§ **Materials provided**

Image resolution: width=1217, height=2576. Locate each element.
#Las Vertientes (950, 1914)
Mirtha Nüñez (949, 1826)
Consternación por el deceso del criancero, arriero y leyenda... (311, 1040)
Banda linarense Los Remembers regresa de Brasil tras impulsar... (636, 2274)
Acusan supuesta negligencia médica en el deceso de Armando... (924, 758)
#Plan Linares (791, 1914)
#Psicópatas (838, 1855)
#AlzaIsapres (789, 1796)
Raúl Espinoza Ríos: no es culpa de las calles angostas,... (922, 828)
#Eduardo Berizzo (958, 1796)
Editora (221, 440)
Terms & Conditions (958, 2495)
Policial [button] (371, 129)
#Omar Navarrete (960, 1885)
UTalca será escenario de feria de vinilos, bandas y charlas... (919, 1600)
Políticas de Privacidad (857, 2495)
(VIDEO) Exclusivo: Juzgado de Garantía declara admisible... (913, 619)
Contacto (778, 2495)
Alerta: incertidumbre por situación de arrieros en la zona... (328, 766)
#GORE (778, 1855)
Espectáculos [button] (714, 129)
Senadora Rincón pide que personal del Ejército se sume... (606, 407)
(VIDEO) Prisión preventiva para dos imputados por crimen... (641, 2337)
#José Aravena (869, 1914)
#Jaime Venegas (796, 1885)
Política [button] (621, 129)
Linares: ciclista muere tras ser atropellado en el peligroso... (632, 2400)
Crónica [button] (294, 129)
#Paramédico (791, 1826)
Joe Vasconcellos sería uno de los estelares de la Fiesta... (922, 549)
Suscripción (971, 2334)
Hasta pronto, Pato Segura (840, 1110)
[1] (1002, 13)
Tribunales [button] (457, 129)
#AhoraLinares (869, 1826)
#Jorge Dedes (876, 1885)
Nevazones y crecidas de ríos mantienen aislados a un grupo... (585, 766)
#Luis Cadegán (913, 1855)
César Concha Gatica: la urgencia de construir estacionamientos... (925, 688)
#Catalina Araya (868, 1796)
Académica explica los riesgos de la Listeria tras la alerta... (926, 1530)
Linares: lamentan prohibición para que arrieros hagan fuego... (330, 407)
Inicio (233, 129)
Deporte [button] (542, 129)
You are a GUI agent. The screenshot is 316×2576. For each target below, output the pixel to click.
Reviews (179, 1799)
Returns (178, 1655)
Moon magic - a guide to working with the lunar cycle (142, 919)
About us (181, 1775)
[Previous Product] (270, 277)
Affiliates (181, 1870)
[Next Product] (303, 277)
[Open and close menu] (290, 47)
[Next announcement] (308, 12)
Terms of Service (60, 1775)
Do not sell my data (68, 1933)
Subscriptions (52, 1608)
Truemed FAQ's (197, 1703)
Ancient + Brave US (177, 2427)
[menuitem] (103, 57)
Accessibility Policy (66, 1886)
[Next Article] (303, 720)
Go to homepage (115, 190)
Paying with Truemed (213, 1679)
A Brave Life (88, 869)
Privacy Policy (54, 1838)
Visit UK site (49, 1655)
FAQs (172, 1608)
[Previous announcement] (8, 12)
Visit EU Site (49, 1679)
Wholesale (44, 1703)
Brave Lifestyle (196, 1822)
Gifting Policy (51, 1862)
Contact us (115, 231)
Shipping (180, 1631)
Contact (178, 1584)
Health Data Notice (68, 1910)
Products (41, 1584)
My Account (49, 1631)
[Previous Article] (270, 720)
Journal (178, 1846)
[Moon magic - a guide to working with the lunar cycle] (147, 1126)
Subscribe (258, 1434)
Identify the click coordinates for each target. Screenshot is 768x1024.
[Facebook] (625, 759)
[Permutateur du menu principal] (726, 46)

§ **Task prompt**
Return, word for word, the lines of the data above from the line with "#Catalina Araya (868, 1796)" through the line with "Affiliates (181, 1870)", inclusive.

§ **Completed task**
#Catalina Araya (868, 1796)
Académica explica los riesgos de la Listeria tras la alerta... (926, 1530)
Linares: lamentan prohibición para que arrieros hagan fuego... (330, 407)
Inicio (233, 129)
Deporte [button] (542, 129)
You are a GUI agent. The screenshot is 316×2576. For each target below, output the pixel to click.
Reviews (179, 1799)
Returns (178, 1655)
Moon magic - a guide to working with the lunar cycle (142, 919)
About us (181, 1775)
[Previous Product] (270, 277)
Affiliates (181, 1870)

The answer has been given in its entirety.